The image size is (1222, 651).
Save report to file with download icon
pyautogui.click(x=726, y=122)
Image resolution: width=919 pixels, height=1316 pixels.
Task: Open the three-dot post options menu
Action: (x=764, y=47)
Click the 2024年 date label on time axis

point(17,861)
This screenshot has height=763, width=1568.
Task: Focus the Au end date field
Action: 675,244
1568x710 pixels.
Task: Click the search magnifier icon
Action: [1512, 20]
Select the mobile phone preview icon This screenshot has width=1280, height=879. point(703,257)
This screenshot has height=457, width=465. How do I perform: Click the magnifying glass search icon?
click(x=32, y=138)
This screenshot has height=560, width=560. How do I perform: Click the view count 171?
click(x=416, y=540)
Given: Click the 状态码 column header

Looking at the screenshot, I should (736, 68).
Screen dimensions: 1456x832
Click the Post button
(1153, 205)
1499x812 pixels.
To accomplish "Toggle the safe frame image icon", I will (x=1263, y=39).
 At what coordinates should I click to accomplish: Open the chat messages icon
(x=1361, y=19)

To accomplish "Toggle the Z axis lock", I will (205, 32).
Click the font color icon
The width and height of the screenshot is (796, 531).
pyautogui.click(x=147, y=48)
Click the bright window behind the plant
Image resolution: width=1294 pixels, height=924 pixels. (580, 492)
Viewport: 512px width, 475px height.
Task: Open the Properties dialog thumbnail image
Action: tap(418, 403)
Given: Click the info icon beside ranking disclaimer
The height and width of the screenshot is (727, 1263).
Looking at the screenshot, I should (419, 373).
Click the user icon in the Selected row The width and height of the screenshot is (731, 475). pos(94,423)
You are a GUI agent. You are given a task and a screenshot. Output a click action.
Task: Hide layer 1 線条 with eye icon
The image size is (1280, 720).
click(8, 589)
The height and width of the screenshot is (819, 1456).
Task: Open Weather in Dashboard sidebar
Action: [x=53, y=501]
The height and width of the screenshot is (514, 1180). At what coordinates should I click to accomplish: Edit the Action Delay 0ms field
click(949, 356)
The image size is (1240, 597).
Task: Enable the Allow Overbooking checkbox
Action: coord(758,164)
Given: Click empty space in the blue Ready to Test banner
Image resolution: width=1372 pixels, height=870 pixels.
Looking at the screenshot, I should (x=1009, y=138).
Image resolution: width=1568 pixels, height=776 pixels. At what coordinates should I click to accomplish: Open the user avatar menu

- Requirement: Rewrite these lines, replacing "At what coordinates should I click to accomplish" with "Where should I click to do" and changing nothing else.

- Response to the exercise:
The image size is (1222, 651).
Save report to file with download icon
pyautogui.click(x=726, y=122)
Image resolution: width=919 pixels, height=1316 pixels.
Task: Open the three-dot post options menu
Action: (x=764, y=47)
Click the 2024年 date label on time axis

point(17,861)
This screenshot has height=763, width=1568.
Task: Focus the Au end date field
Action: 675,244
1568x710 pixels.
Task: Click the search magnifier icon
Action: [1512, 20]
Select the mobile phone preview icon This screenshot has width=1280, height=879. point(703,257)
This screenshot has height=457, width=465. How do I perform: Click the magnifying glass search icon?
click(x=32, y=138)
This screenshot has height=560, width=560. How do I perform: Click the view count 171?
click(x=416, y=540)
Given: Click the 状态码 column header

Looking at the screenshot, I should (736, 68).
Screen dimensions: 1456x832
Click the Post button
(1153, 205)
1499x812 pixels.
To accomplish "Toggle the safe frame image icon", I will (x=1263, y=39).
 Where should I click to do: Open the chat messages icon
(x=1361, y=19)

To accomplish "Toggle the Z axis lock", I will (205, 32).
Click the font color icon
The width and height of the screenshot is (796, 531).
pyautogui.click(x=147, y=48)
Click the bright window behind the plant
Image resolution: width=1294 pixels, height=924 pixels. (580, 492)
Viewport: 512px width, 475px height.
Task: Open the Properties dialog thumbnail image
Action: tap(418, 403)
Given: Click the info icon beside ranking disclaimer
The height and width of the screenshot is (727, 1263).
Looking at the screenshot, I should (419, 373).
Click the user icon in the Selected row The width and height of the screenshot is (731, 475). pos(94,423)
You are a GUI agent. You are given a task and a screenshot. Output a click action.
Task: Hide layer 1 線条 with eye icon
The image size is (1280, 720).
click(8, 589)
The height and width of the screenshot is (819, 1456).
Task: Open Weather in Dashboard sidebar
Action: [x=53, y=501]
The height and width of the screenshot is (514, 1180). Where should I click to do: Edit the Action Delay 0ms field
click(949, 356)
The image size is (1240, 597).
Task: Enable the Allow Overbooking checkbox
Action: coord(758,164)
Given: Click empty space in the blue Ready to Test banner
Image resolution: width=1372 pixels, height=870 pixels.
Looking at the screenshot, I should (x=1009, y=138).
Image resolution: width=1568 pixels, height=776 pixels. Where should I click to do: Open the user avatar menu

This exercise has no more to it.